Friday, July 16, 2010

Spicing up a social media campaign

The marketing world is all atwitter (pun intended, of course) with the Old Spice social media success. @edlee pointed out quite correctly on 15 July that the phenomenal message generation was all started with millions of dollars in traditional media—the TV ads and the witty agency that came up with it.

Social media and traditional media don’t have to be bitter enemies: they actually are great friends. We marketers are still in the process of testing how to best use them (educated guesses, but still guesses to some degree). Old Spice just made the commitment. I mean, personal video responses to tweets? That’s commitment that most marketers would run from in horror.

That is, until they figured out to make it a bigger deal than it really is.
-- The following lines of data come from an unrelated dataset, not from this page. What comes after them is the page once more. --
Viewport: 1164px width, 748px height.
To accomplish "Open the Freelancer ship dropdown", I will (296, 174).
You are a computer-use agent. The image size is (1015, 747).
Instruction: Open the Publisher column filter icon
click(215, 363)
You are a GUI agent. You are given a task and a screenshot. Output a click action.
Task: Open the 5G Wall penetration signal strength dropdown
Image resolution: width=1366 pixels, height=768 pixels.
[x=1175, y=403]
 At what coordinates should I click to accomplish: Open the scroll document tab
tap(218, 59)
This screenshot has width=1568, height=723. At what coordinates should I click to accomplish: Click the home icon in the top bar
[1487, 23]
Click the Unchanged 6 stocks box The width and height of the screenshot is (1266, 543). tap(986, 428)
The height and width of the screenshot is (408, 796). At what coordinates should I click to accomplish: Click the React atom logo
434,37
“Boldness has genius, power and magic in it,” said Goethe (I’m citing not to show off my superior intellect, but rather so I don't have to go to all the trouble of linking to the quote).*

On the other hand, @edlee also just tweeted that Old Spice sales are down 7% in the US (not including Wal-Mart). Is that A) a game of knock-the-leader-off-the pedestal or B) numbers from before this campaign or C) proof that humor can distract too much from the real product benefits message? Time will tell.

* After posting I nerdily read up on this quote... apparently it is not really by Goethe. It's really by W.H. Murray who claimed it came from Goethe—presumably using an extremely loose translation of G's work.

Friday, July 2, 2010

Write it bad. Real bad.

Sometimes, you just gotta get out of your shell. As a creative, we're expected to be fresh and different and unique and resonant... all the time. It's exhausting.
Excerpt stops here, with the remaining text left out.